Gli haiku sono una forma poetica tradizionale giapponese, composta da tre versi di 5, 7 e 5 sillabe rispettivamente. Gli haiku tradizionali descrivono la natura e le stagioni, spesso utilizzando immagini potenti e evocative per creare un’atmosfera contemplativa.

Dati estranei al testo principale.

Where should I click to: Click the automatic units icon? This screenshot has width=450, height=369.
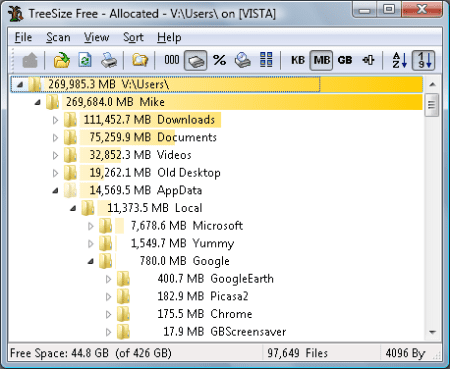point(368,60)
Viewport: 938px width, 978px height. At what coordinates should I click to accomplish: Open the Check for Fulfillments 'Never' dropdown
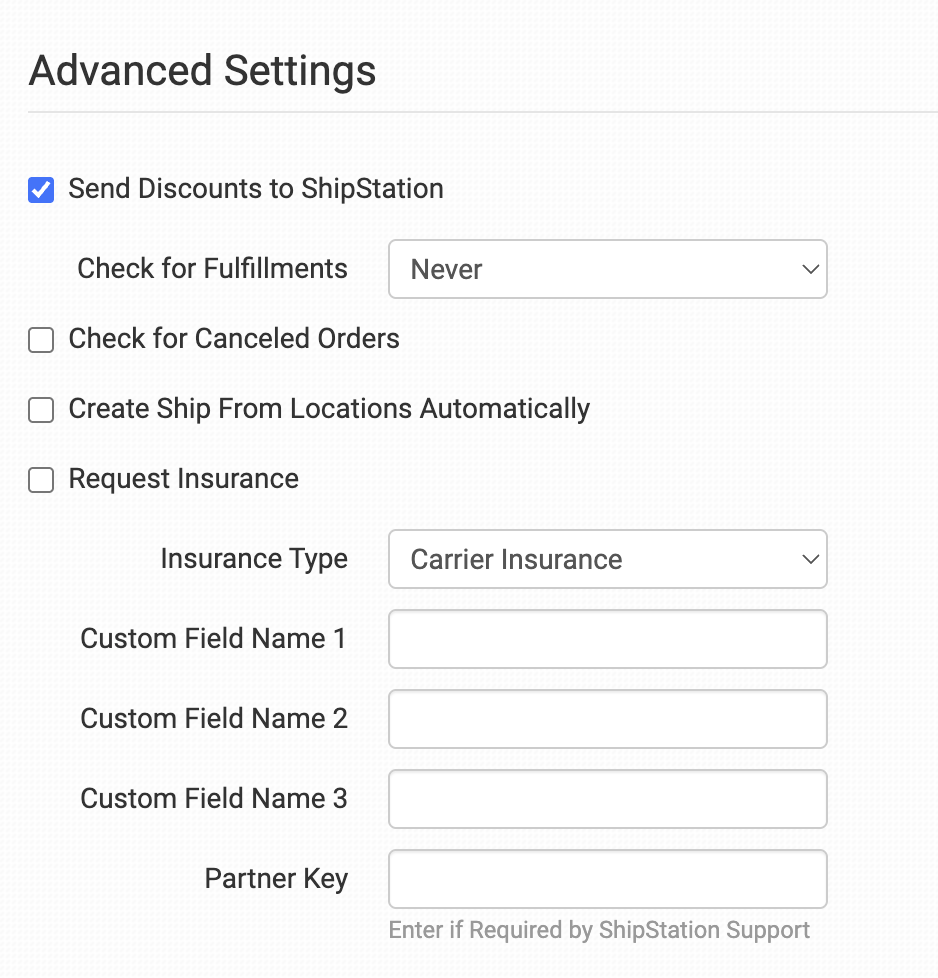606,269
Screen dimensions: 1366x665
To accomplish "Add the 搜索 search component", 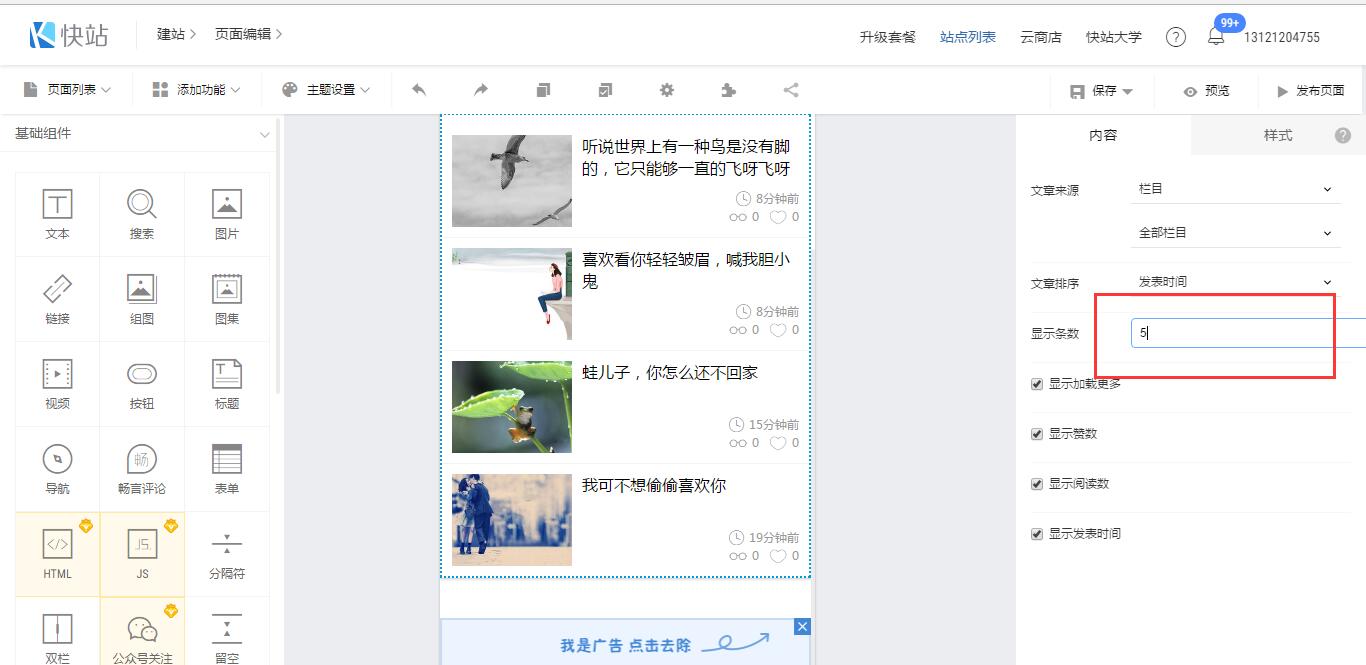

Anche Jack Kerouac ha scritto un gran numero di haiku, adattando ai canoni occidentali le liriche giapponesi. Queste poesie brevi e semplici sono state composte tra il 1956 e il 1966, seguendo le suggestioni provenienti dalla cultura orientale. Per Kerouac, gli haiku sono poesie che utilizzano parole semplici e la loro comprensione dipende dalla libertà mentale del singolo, non dal suo grado di cultura. L’idea è che questi componimenti debbano essere compresi tanto dal professore universitario quanto dall’analfabeta, per questo motivo i riferimenti culturali vanno evitati.

Tra i poeti italiani che hanno sperimentato questa forma breve c’è Andrea Zanzotto. Gli haiku di Zanzotto sono stati scritti in una forma chiamata pseudo-haiku, poiché si è ispirato liberamente ai codici della tradizione giapponese, adattandoli alle sue esigenze creative.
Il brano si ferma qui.